**Supplied data:**
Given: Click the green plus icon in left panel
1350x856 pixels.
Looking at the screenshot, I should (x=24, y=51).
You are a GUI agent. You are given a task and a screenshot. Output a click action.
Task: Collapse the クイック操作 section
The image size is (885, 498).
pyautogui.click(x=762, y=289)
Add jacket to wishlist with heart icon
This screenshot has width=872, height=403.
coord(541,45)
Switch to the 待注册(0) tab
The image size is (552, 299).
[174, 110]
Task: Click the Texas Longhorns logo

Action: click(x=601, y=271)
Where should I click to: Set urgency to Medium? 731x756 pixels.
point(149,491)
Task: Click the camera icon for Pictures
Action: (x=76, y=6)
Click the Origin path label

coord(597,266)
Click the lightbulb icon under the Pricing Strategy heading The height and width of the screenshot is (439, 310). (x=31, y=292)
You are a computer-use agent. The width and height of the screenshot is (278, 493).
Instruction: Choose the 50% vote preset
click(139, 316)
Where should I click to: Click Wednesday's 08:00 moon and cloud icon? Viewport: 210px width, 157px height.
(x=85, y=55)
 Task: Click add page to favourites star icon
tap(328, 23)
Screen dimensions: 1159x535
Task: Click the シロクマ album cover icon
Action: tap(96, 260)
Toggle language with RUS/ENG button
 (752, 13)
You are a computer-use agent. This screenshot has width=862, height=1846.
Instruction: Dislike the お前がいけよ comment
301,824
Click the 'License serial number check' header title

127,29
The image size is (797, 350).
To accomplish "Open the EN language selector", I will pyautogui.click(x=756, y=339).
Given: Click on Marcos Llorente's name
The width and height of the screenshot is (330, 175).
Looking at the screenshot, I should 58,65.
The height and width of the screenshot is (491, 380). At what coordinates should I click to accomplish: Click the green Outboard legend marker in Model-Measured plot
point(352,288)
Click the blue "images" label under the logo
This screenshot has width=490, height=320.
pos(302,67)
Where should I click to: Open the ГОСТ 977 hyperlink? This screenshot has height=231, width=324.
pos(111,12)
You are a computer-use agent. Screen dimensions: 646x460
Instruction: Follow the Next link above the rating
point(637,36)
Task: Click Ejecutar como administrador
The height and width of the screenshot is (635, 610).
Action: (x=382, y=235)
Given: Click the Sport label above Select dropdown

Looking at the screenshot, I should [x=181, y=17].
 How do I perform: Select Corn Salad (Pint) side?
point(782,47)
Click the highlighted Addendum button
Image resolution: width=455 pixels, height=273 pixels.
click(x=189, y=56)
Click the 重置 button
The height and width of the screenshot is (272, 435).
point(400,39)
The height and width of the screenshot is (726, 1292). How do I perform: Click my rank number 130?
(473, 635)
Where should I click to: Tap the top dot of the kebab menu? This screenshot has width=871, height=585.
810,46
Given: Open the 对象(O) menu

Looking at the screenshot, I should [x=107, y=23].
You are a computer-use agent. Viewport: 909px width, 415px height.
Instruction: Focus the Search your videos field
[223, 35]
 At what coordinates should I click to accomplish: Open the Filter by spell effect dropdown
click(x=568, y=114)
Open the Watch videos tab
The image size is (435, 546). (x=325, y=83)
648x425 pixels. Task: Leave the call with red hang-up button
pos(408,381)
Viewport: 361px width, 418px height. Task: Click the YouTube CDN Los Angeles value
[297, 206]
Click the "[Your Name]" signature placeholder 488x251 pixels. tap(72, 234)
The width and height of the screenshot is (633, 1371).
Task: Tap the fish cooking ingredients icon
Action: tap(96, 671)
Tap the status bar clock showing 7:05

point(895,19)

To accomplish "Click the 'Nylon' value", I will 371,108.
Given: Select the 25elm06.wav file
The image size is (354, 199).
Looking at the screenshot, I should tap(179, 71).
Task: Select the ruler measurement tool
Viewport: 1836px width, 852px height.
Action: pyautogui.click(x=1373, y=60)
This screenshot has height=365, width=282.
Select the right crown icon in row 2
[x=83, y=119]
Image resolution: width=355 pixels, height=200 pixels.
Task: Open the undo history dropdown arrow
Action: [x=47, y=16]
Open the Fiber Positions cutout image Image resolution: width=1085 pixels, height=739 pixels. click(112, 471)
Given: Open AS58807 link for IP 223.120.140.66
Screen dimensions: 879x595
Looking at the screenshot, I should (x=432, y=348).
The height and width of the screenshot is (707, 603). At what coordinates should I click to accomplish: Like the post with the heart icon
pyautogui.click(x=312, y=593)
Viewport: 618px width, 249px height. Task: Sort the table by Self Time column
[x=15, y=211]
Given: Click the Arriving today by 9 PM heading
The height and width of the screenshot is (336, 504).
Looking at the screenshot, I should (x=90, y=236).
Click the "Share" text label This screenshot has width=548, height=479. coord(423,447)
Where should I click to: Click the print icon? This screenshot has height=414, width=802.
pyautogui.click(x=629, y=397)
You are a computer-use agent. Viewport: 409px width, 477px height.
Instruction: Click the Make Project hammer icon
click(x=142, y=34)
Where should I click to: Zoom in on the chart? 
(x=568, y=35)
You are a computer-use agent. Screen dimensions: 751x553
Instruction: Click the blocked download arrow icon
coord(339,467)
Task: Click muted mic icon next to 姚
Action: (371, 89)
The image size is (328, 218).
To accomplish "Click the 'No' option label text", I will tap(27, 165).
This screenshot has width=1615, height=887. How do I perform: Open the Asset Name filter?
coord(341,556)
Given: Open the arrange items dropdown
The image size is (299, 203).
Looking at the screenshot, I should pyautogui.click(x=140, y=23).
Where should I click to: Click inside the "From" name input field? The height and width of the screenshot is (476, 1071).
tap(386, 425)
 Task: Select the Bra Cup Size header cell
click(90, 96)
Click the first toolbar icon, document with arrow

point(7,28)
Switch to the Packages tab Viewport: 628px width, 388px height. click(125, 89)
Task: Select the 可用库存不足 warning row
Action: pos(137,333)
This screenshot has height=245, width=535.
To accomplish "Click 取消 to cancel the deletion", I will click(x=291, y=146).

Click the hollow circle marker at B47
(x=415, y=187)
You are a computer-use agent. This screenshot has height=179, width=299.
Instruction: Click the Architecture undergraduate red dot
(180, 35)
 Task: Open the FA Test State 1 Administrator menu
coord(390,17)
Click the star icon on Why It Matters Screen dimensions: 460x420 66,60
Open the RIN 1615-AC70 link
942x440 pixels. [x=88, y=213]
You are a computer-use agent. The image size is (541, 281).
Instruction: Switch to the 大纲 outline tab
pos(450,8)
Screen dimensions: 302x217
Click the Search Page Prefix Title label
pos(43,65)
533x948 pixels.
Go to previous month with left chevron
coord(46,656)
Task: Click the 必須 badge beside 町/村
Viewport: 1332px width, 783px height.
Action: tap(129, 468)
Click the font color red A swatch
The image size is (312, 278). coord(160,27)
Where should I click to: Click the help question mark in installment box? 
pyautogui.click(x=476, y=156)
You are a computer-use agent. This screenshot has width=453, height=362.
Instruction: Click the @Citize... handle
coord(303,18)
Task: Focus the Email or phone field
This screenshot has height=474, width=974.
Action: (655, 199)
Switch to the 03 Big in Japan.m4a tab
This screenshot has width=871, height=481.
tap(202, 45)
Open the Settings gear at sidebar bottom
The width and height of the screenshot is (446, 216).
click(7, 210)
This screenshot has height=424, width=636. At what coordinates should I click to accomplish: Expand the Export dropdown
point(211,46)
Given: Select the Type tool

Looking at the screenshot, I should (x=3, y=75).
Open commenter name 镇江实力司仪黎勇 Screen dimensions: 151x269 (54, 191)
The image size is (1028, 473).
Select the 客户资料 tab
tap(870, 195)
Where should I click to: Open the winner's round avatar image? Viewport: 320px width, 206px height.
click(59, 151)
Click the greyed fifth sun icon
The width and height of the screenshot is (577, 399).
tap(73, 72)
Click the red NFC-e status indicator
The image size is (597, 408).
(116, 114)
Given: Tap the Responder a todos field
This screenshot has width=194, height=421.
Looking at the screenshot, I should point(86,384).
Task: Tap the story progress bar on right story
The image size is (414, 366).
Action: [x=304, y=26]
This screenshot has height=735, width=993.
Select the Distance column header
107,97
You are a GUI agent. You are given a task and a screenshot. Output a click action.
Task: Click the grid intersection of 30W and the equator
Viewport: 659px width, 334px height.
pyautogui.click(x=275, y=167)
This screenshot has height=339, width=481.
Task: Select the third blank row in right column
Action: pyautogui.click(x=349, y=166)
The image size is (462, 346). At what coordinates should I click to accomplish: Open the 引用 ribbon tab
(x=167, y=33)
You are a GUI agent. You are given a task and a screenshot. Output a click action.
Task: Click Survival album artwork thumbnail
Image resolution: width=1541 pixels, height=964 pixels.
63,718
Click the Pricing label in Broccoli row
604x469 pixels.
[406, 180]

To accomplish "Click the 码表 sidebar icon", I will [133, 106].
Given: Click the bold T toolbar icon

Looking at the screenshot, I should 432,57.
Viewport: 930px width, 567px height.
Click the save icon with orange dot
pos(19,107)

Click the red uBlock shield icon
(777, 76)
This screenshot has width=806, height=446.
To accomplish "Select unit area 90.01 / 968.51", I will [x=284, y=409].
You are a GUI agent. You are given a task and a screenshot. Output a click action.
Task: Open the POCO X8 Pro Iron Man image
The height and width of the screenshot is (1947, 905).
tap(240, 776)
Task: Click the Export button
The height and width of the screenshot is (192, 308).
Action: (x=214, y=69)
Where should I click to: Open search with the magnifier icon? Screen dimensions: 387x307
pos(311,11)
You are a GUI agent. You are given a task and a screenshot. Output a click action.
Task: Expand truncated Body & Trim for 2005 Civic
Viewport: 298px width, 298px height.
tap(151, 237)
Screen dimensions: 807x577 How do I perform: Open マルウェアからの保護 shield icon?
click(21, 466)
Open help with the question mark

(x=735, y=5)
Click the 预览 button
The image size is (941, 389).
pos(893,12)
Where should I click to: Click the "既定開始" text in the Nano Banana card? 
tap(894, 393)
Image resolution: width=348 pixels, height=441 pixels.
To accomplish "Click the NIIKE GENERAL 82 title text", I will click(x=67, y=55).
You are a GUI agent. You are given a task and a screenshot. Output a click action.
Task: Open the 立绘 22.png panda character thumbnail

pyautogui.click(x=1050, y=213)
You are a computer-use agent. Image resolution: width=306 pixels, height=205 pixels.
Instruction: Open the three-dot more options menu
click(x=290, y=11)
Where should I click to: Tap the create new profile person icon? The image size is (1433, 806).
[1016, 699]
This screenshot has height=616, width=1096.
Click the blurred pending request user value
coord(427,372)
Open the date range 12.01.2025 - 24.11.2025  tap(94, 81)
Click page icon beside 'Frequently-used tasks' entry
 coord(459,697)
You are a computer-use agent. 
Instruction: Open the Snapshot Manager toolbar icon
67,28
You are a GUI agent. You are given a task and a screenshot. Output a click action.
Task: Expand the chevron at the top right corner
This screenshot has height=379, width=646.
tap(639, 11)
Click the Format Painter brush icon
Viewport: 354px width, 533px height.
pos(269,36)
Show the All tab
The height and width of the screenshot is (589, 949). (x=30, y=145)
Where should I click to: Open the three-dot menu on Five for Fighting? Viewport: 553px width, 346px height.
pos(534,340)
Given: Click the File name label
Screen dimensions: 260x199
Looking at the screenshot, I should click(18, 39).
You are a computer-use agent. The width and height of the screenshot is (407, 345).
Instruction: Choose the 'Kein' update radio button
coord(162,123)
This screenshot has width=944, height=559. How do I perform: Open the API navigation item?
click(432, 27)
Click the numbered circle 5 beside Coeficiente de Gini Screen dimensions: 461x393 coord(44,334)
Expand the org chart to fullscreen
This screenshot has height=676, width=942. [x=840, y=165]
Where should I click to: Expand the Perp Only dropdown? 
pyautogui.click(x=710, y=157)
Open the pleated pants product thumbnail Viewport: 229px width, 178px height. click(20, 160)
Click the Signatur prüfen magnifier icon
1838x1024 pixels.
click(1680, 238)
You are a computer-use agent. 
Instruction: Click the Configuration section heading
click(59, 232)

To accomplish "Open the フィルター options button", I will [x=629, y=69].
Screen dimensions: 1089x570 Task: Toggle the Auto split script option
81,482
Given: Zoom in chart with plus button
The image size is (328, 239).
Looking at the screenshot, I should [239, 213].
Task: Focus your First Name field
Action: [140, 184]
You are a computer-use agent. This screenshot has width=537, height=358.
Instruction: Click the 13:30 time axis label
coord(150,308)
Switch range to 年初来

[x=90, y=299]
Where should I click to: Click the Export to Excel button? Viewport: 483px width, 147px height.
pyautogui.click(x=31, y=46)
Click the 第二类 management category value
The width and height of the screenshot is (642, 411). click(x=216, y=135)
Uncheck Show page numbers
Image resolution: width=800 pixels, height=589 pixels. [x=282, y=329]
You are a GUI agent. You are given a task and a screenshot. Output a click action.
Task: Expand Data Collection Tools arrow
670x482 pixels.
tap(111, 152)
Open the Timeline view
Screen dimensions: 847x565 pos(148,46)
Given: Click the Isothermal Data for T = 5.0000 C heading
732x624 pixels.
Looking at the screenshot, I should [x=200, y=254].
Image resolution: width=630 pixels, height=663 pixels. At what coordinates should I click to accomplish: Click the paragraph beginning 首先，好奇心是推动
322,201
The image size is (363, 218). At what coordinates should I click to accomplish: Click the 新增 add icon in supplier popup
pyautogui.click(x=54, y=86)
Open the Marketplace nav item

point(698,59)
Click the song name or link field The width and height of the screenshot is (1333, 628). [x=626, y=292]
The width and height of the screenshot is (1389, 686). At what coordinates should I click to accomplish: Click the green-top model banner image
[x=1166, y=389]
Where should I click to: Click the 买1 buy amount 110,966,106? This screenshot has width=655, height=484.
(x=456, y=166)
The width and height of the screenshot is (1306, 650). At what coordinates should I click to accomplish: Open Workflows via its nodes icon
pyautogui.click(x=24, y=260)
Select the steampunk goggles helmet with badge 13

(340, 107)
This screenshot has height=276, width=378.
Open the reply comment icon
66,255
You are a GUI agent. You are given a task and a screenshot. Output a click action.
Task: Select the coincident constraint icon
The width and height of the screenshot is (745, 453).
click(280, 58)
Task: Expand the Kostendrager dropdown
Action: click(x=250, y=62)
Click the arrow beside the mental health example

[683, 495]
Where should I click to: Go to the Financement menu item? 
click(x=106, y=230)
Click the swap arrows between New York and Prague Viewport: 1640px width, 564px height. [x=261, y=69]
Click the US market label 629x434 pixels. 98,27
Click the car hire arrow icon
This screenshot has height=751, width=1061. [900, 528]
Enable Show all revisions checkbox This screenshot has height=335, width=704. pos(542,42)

**Action item:** Above are the records; copy exactly the lines from the line with "spell effect dropdown" through the line with "This screenshot has height=365, width=282.", both included.

**Answer for the task:**
 At what coordinates should I click to accomplish: Open the Filter by spell effect dropdown
click(x=568, y=114)
Open the Watch videos tab
The image size is (435, 546). (x=325, y=83)
648x425 pixels. Task: Leave the call with red hang-up button
pos(408,381)
Viewport: 361px width, 418px height. Task: Click the YouTube CDN Los Angeles value
[297, 206]
Click the "[Your Name]" signature placeholder 488x251 pixels. tap(72, 234)
The width and height of the screenshot is (633, 1371).
Task: Tap the fish cooking ingredients icon
Action: tap(96, 671)
Tap the status bar clock showing 7:05

point(895,19)

To accomplish "Click the 'Nylon' value", I will 371,108.
Given: Select the 25elm06.wav file
The image size is (354, 199).
Looking at the screenshot, I should tap(179, 71).
Task: Select the ruler measurement tool
Viewport: 1836px width, 852px height.
Action: pyautogui.click(x=1373, y=60)
This screenshot has height=365, width=282.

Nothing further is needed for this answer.